• [STATED TASK]
Copy the items below, swapping "Export Users" for "Import Users" and leaving everything else unchanged.
+++ MATERIAL SUPPLIED
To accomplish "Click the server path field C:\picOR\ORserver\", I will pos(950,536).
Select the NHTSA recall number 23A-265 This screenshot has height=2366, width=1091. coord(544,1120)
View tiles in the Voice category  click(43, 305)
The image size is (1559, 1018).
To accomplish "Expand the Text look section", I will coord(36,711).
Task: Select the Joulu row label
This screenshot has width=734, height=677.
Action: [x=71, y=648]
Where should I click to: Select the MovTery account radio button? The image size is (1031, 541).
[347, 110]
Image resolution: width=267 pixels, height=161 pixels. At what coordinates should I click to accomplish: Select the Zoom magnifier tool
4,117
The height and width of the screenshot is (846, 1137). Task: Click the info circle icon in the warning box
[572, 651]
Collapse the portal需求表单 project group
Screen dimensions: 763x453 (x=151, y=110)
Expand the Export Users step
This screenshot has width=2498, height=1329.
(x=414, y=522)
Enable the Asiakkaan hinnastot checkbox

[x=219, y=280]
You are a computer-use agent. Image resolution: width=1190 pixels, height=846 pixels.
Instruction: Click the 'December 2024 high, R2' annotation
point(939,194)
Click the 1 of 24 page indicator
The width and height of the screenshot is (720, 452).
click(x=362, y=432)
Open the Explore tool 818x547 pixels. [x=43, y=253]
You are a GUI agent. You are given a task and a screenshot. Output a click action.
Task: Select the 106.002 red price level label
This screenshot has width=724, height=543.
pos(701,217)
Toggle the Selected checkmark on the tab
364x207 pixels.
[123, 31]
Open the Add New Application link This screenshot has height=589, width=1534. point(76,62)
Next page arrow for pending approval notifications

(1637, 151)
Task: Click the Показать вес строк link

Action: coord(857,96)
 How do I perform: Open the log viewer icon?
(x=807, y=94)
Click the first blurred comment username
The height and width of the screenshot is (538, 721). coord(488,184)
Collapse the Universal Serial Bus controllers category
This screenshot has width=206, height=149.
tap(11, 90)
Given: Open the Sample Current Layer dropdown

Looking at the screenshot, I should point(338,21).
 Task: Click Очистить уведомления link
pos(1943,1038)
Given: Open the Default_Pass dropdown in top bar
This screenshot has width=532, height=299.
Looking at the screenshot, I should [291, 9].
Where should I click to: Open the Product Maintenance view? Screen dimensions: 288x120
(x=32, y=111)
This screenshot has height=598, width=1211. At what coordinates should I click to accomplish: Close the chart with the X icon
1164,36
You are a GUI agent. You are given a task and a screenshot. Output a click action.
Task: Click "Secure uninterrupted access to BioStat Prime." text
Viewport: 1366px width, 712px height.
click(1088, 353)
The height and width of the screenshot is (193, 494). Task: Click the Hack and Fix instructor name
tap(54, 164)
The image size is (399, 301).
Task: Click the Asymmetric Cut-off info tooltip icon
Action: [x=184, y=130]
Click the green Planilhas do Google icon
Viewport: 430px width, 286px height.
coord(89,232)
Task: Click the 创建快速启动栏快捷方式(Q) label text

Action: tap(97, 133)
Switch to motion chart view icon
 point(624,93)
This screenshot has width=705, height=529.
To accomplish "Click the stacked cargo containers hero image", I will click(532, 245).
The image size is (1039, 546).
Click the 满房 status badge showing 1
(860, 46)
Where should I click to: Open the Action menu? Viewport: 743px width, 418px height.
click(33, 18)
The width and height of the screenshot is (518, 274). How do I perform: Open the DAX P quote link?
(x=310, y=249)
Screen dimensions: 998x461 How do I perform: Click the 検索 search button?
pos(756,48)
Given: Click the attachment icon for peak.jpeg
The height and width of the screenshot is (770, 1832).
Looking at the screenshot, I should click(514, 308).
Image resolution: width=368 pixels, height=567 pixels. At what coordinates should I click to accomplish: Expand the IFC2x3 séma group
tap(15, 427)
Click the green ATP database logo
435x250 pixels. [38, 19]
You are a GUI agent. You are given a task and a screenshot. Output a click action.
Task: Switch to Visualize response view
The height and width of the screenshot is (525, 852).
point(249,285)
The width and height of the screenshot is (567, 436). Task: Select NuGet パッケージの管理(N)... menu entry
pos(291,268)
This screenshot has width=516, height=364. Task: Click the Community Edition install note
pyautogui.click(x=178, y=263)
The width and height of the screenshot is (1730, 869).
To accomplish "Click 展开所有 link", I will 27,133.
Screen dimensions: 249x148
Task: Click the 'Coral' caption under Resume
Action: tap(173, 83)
++++++
• [ANSWER TO THIS EXERCISE]
To accomplish "Click the server path field C:\picOR\ORserver\", I will pos(950,536).
Select the NHTSA recall number 23A-265 This screenshot has height=2366, width=1091. coord(544,1120)
View tiles in the Voice category  click(43, 305)
The image size is (1559, 1018).
To accomplish "Expand the Text look section", I will coord(36,711).
Task: Select the Joulu row label
This screenshot has width=734, height=677.
Action: [x=71, y=648]
Where should I click to: Select the MovTery account radio button? The image size is (1031, 541).
[347, 110]
Image resolution: width=267 pixels, height=161 pixels. At what coordinates should I click to accomplish: Select the Zoom magnifier tool
4,117
The height and width of the screenshot is (846, 1137). Task: Click the info circle icon in the warning box
[572, 651]
Collapse the portal需求表单 project group
Screen dimensions: 763x453 (x=151, y=110)
Expand the Import Users step
This screenshot has width=2498, height=1329.
(x=414, y=522)
Enable the Asiakkaan hinnastot checkbox

[x=219, y=280]
You are a computer-use agent. Image resolution: width=1190 pixels, height=846 pixels.
Instruction: Click the 'December 2024 high, R2' annotation
point(939,194)
Click the 1 of 24 page indicator
The width and height of the screenshot is (720, 452).
click(x=362, y=432)
Open the Explore tool 818x547 pixels. [x=43, y=253]
You are a GUI agent. You are given a task and a screenshot. Output a click action.
Task: Select the 106.002 red price level label
This screenshot has width=724, height=543.
pos(701,217)
Toggle the Selected checkmark on the tab
364x207 pixels.
[123, 31]
Open the Add New Application link This screenshot has height=589, width=1534. point(76,62)
Next page arrow for pending approval notifications

(1637, 151)
Task: Click the Показать вес строк link

Action: coord(857,96)
 How do I perform: Open the log viewer icon?
(x=807, y=94)
Click the first blurred comment username
The height and width of the screenshot is (538, 721). coord(488,184)
Collapse the Universal Serial Bus controllers category
This screenshot has width=206, height=149.
tap(11, 90)
Given: Open the Sample Current Layer dropdown

Looking at the screenshot, I should point(338,21).
 Task: Click Очистить уведомления link
pos(1943,1038)
Given: Open the Default_Pass dropdown in top bar
This screenshot has width=532, height=299.
Looking at the screenshot, I should [291, 9].
Where should I click to: Open the Product Maintenance view? Screen dimensions: 288x120
(x=32, y=111)
This screenshot has height=598, width=1211. At what coordinates should I click to accomplish: Close the chart with the X icon
1164,36
You are a GUI agent. You are given a task and a screenshot. Output a click action.
Task: Click "Secure uninterrupted access to BioStat Prime." text
Viewport: 1366px width, 712px height.
click(1088, 353)
The height and width of the screenshot is (193, 494). Task: Click the Hack and Fix instructor name
tap(54, 164)
The image size is (399, 301).
Task: Click the Asymmetric Cut-off info tooltip icon
Action: [x=184, y=130]
Click the green Planilhas do Google icon
Viewport: 430px width, 286px height.
coord(89,232)
Task: Click the 创建快速启动栏快捷方式(Q) label text

Action: tap(97, 133)
Switch to motion chart view icon
 point(624,93)
This screenshot has width=705, height=529.
To accomplish "Click the stacked cargo containers hero image", I will click(532, 245).
The image size is (1039, 546).
Click the 满房 status badge showing 1
(860, 46)
Where should I click to: Open the Action menu? Viewport: 743px width, 418px height.
click(33, 18)
The width and height of the screenshot is (518, 274). How do I perform: Open the DAX P quote link?
(x=310, y=249)
Screen dimensions: 998x461 How do I perform: Click the 検索 search button?
pos(756,48)
Given: Click the attachment icon for peak.jpeg
The height and width of the screenshot is (770, 1832).
Looking at the screenshot, I should click(514, 308).
Image resolution: width=368 pixels, height=567 pixels. At what coordinates should I click to accomplish: Expand the IFC2x3 séma group
tap(15, 427)
Click the green ATP database logo
435x250 pixels. [38, 19]
You are a GUI agent. You are given a task and a screenshot. Output a click action.
Task: Switch to Visualize response view
The height and width of the screenshot is (525, 852).
point(249,285)
The width and height of the screenshot is (567, 436). Task: Select NuGet パッケージの管理(N)... menu entry
pos(291,268)
This screenshot has width=516, height=364. Task: Click the Community Edition install note
pyautogui.click(x=178, y=263)
The width and height of the screenshot is (1730, 869).
To accomplish "Click 展开所有 link", I will 27,133.
Screen dimensions: 249x148
Task: Click the 'Coral' caption under Resume
Action: tap(173, 83)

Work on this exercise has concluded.